Abstract

Introduction: Hepatocellular carcinoma (HCC) rarely metastasizes to the skull. The prevalence of skull metastasis in HCC has been described to be 6.1%. Cranial nerve deficits are seen in more than a third of patients presenting with skull metastasis. We present a patient with a diagnosis of HCC with a concomitant soft tissue mass at the clivus concerning metastatic HCC. Case Description/Methods: A 62-year-old male with a medical history of cirrhosis secondary to hepatitis C, arterial hypertension and type 2 diabetes mellitus who arrived to our institution due to 5-day history of progressive abdominal swelling and distension.

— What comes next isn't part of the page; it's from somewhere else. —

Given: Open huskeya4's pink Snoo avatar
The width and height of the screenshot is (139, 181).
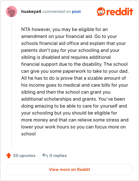Looking at the screenshot, I should 11,11.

In addition, he referred to having intense left-sided headache and visual disturbances, described as "double vision," three months before arrival. The physical exam showed an uncomfortable, acutely ill, with a temporal wasting patient. HEENT exam revealed the inability to abduct his left eye—suggestive of cranial nerve VI palsy—and tongue deviation to the right side. Also, the abdominal exam showed a soft and depressible abdomen, with flank dullness and mild abdominal tenderness to palpation. Imaging workup included a brain MRI which showed a soft tissue mass at the clivus extending superiorly to the suprasellar region invading the sphenoid sinuses. Additional abdominopelvic CT scan revealed a cirrhotic liver with associated portal hypertension, a large infiltrative right liver lobe LT-TIV observation due to hepatocellular carcinoma (HCC), and celiac lymph node findings concerning for metastatic disease. Management strategies include performing a diagnostic and therapeutic paracentesis which yielded results concerning portal hypertension. Neurosurgery service evaluated the patient and recommended radiotherapy without further neurosurgery management. The patient was eventually discharged home with multidisciplinary follow-up. Discussion: Skull metastasis from HCC is uncommon; but it is notorious for affecting the patient's prognosis and quality of life. Therefore, it is important to make an early diagnosis and properly manage skull metastasis from HCC. This case exhibits the importance of considering the skull and brain metastases of a hepatocellular when evaluating a patient with HCC with neurological symptoms.